What then can friends at home do to help forward this work amongst their sons and brothers in the Far East? Contributions of money are not asked for this side of the work, for Englishmen abroad are able and willing to support their own clergy, and money subscribed at home is mainly devoted to work amongst Asiatics. But apart from money there is much that may be done to help, and that urgently requires to be done.

1. First and greatest is the need for prayer. We need to realize the conditions under which many of these men are living; the loneliness of a planter in an isolated district; the difficulties of a non-Christian environment, far from all the good influences of home; and the temptations that inevitably beset a solitary life. We can use frequently the prayer "For absent friends," or in words of our own remember them in constant intercession.

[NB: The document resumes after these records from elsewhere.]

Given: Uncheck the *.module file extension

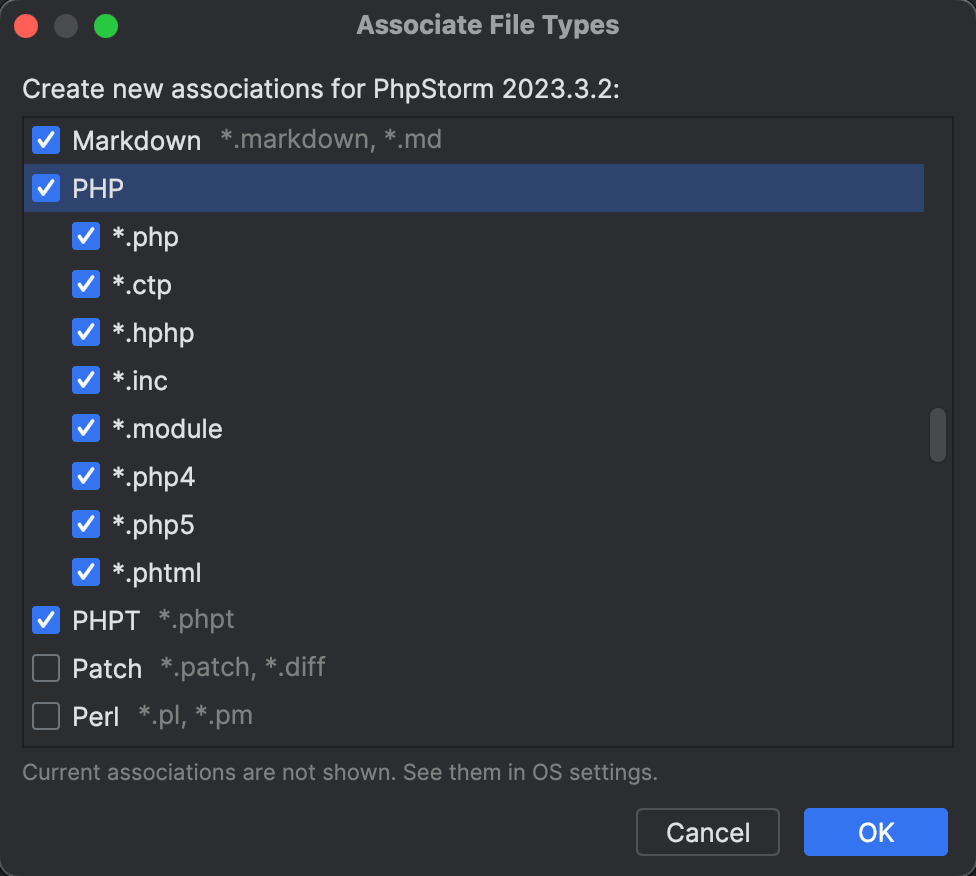Looking at the screenshot, I should pos(86,428).
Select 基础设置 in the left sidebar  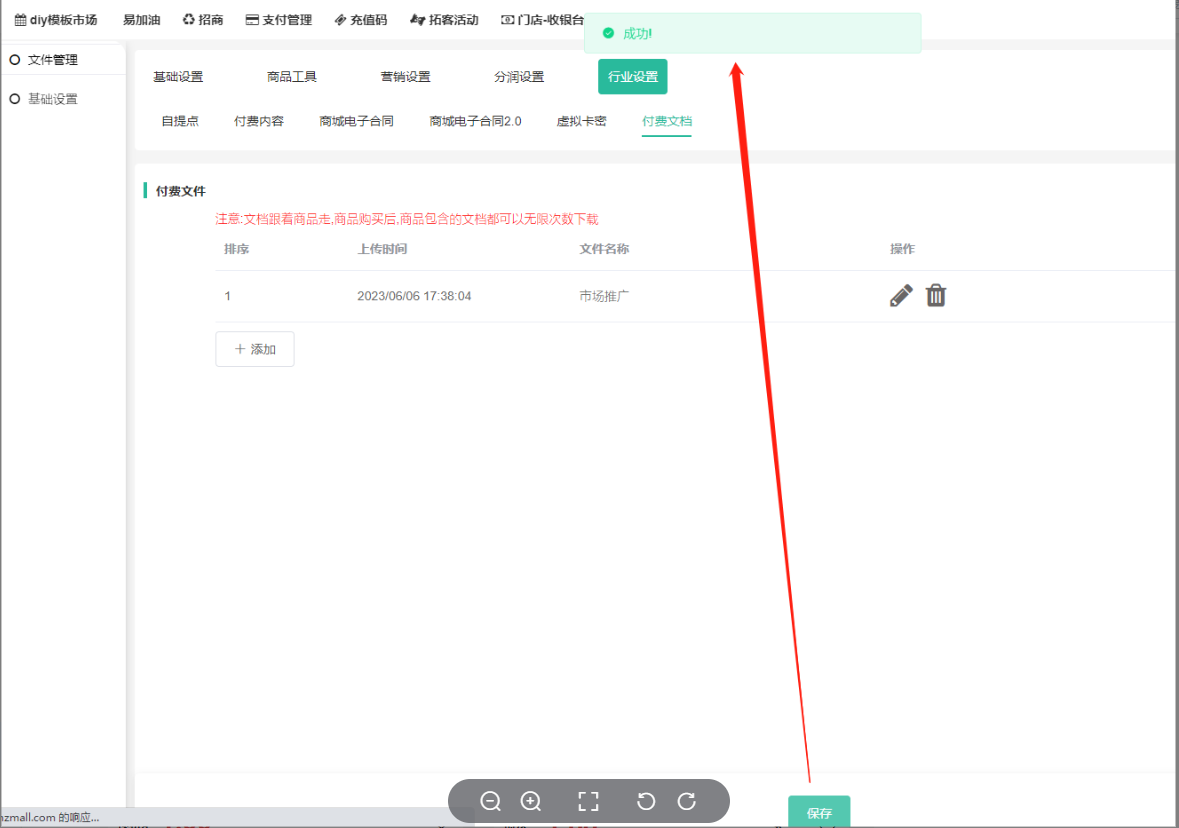click(x=52, y=99)
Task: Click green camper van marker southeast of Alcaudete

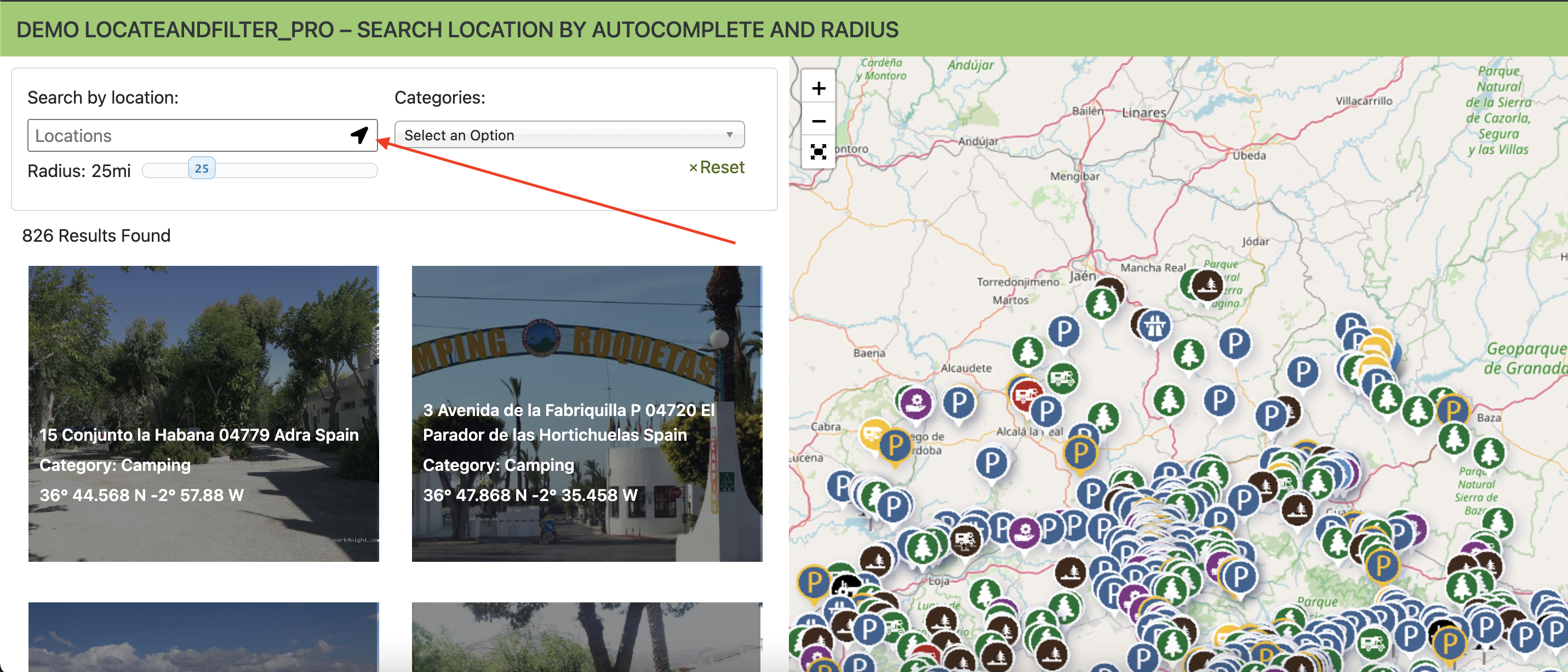Action: (1063, 378)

2. We must never let them feel that they are forgotten, but write often and regularly, so that they may know that they are never far from our thoughts. People living at home, with two, three, or four postal deliveries a day, do not realize sufficiently the hunger for letters from home that attacks the resident abroad, where mails arrive at best but once a week.

3. When a friend is going abroad his full name and address and, if possible, the name of the firm for which he is going to work should be sent to the chaplain of the district, so that he may find a welcome on entering his new life.

(By Bishop Selwyn).

O Lord our God, Who art in every place, from Whom no space or distance can ever separate us; we know that those who are absent from each other are still present with Thee, and we therefore pray Thee to have in Thy holy keeping those from whom we are now separated; and grant that both they and we, by drawing nearer to Thee, may be drawn nearer to each other, bound together by the unseen chain of Thy love, in the communion of Thy Spirit, and the holy fellowship of Thy saints, that whether or not we meet together again on earth, we may surely meet again at the resurrection of the just, and go in together to that house of many mansions, which Thou hast prepared for them that unfeignedly love Thee, through Jesus Christ our Lord. Amen.